There was a loud crash within the building, as of broken glass. It sounded as if some window had been completely dashed in; but although they looked carefully over the front of the building, they could see no evidences of such a thing having happened, and were compelled, consequently, to come to the opinion that Varney and the other man must have met in one of the back rooms, and that the crash of glass had arisen from some personal conflict in which they had engaged.

"I cannot stand this," said Henry.

"Nay, nay," said the doctor; "be still, and I will tell you something, than which there can be no more fitting time than this to reveal it."

"Refers it to the vampyre?"

"It does--it does."

"Be brief, then; I am in an agony of impatience."

"It is a circumstance concerning which I can be brief; for, horrible as it is, I have no wish to dress it in any adventitious colours. Sir Francis Varney, although under another name, is an old acquaintance of mine."

"Acquaintance!" said Henry.

"Why, you don't mean to say you are a vampyre?" said the admiral; "or that he has ever visited you?"

"No; but I knew him. From the first moment that I looked upon him in this neighbourhood, I thought I knew him; but the circumstance which induced me to think so was of so terrific a character, that I made some efforts to chase it from my mind.
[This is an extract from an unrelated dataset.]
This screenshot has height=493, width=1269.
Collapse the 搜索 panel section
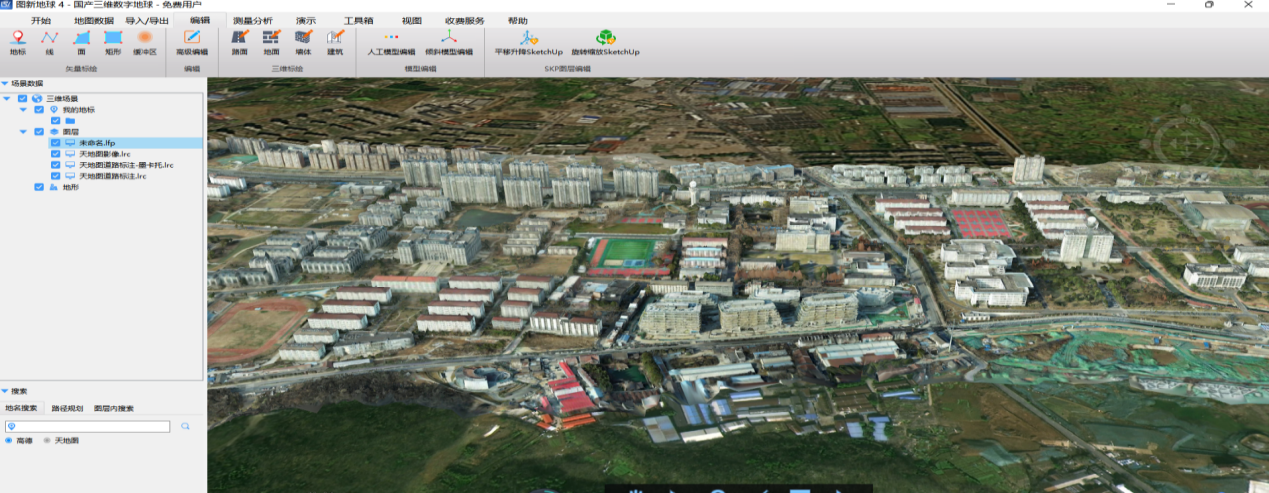(5, 391)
It has, however, grown upon me day by day, and, lately, I have had proof sufficient to convince me of his identity with one whom I first saw under most singular circumstances of romance."

"Say on,--you are agitated."

"I am, indeed. This revelation has several times, within the last few days, trembled on my lips, but now you shall have it; because you ought to know all that it is possible for me to tell you of him who has caused you so serious an amount of disturbance."
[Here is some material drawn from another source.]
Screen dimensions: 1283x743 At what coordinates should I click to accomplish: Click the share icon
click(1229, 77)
"You awaken, doctor," said Henry, "all my interest."

"And mine, too," remarked the admiral. "What can it be all about? and where, doctor, did you first see this Varney the vampyre?"

"In his coffin."

Both the admiral and Henry gave starts of surprise as, with one accord, they exclaimed,--

"Did you say coffin?"

"Yes: I tell you, on my word of honour, that the first time in my life I saw ever Sir Francis Varney, was in his coffin."

"Then he is a vampyre, and there can be no mistake," said the admiral.

"Go on, I pray you, doctor, go on," said Henry, anxiously.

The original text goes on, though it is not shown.